▶ **Task item**
Pictures aside, please retype the whole listing word for word.

▶ **Extracted information**
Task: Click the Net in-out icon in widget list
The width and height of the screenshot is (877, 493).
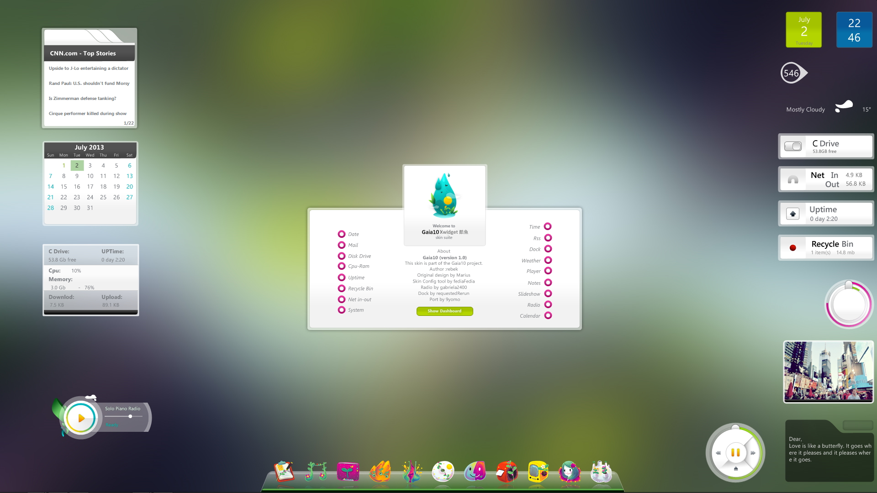Action: 341,299
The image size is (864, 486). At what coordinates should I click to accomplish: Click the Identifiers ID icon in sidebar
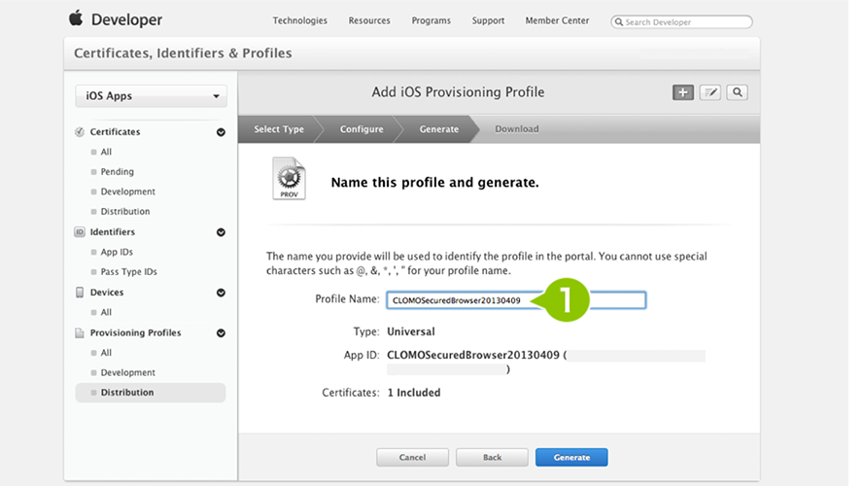80,232

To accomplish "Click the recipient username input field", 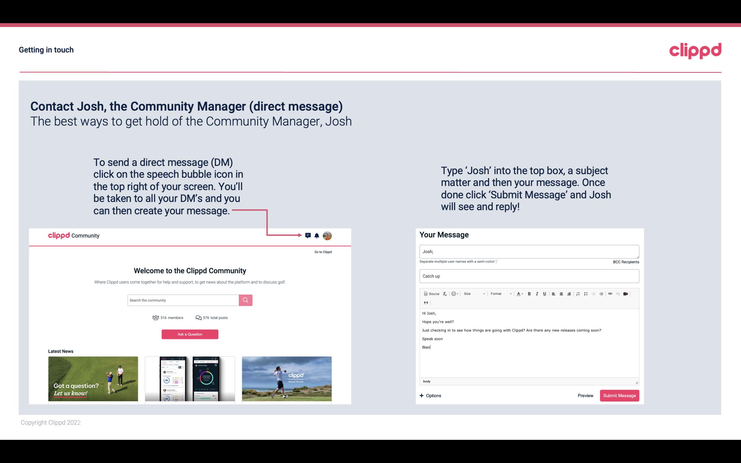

▶ **Exercise result**
Task: Click the Net in-out icon in widget list
The width and height of the screenshot is (877, 493).
Action: 341,299
The image size is (864, 486). At what coordinates should I click to accomplish: Click the Identifiers ID icon in sidebar
80,232

To accomplish "Click the recipient username input field", 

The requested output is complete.